Große Neuerung bei den Fritz!Boxen: Ab jetzt ist auch ein Anschluss für ISDN-Telefone integriert, ein sogenannter S0-Bus. Daran können bis zu acht ISDN-Endgeräte angeschlossen werden – zusätzlich zu drei analogen Pendants, für die ebenfalls Platz an der Box ist. Mit entsprechender Providerunterstützung können sogar die ISDN-Dienstmerkmale wie Rufnummernübertragung, Makeln und Anklopfen genutzt werden. Zusätzlich bietet die Fritz!Box Fon WLAN auch noch den kabellosen Surfspass – und das sogar etwas schneller als gewohnt mit dem 802.11g++ Standard, der brutto 125 Mbit/s liefern soll.

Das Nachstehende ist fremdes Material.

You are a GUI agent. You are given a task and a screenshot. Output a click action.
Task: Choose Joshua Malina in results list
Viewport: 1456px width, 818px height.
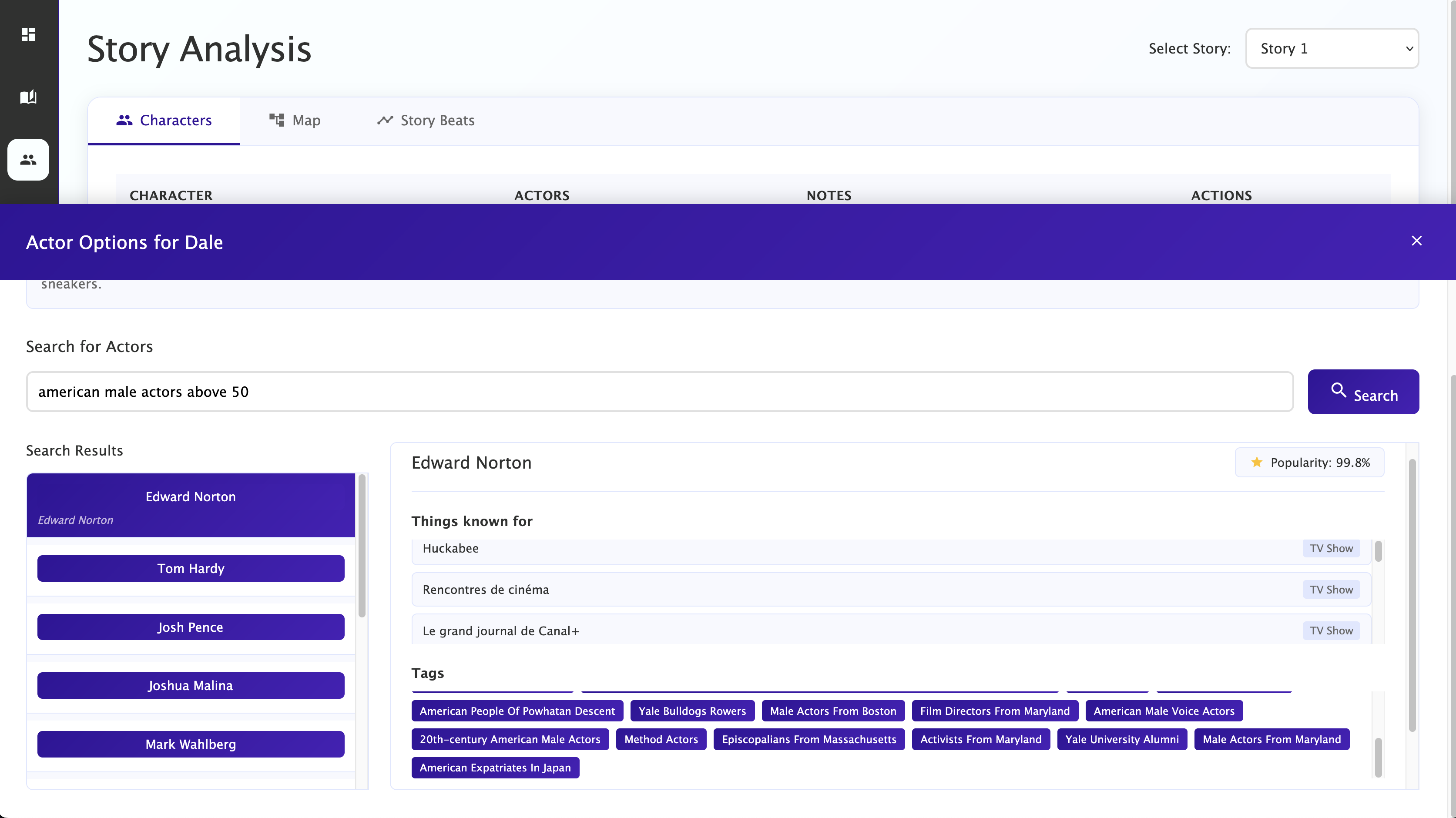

Beide Boxen lassen sich in der neuen Version mit einem Schalter ausschalten – nicht immer selbstverständlich bei Networking-Geräten. Auch das WLAN lässt sich per Knopfdruck deaktivieren. Ebenfalls neu ist ein USB-Anschluss, der direkt Drucker oder USB-Festplatten ins Netzwerk bringen soll. Statt zwei sind jetzt auch vier Ethernet-Ports vorhanden. Beide DSL Modem-Router kommen im April zum Händler und kosten dann 199 beziehungsweise 249 Euro.

Bluetooth einfach

Neben den Fritz!Boxen hat AVM noch ein paar kleinere Geräte im CeBIT-Gepräck. Mit dem Fritz!WLAN USB Stick bietet das Unternehmen erstmals einen WLAN-Dongle an. Dieser unterstützt wie die Fritz!Box WLAN auch das schnellere Protokoll für bis zu 125 Mbit/sec. Guten Komfort beim kabellosen Surfen via ISDN soll der BlueFritz! ISDN Accesspoint bieten. Dieser wir einfach in eine ISDN-Dose gesteckt und verbindet sich dann automatisch mit weiteren AVM Bluetooth-Steckern. Auf dem Rechner startet der Browser und fragt nach Providernummer, Name und Passwort – und schon soll man Online sein.

Ebenfalls unterstützt wird von AVM jetzt der neue Express-Karten-Standard, der in aktuellen Notebooks steckt. Ab dem zweiten Quartal soll die altbekannte ISDN-Karte Fritz!Card PCMCIA durch das neue Modell, das ab 250 Euro erhältlich sein wird, ergänzt werden.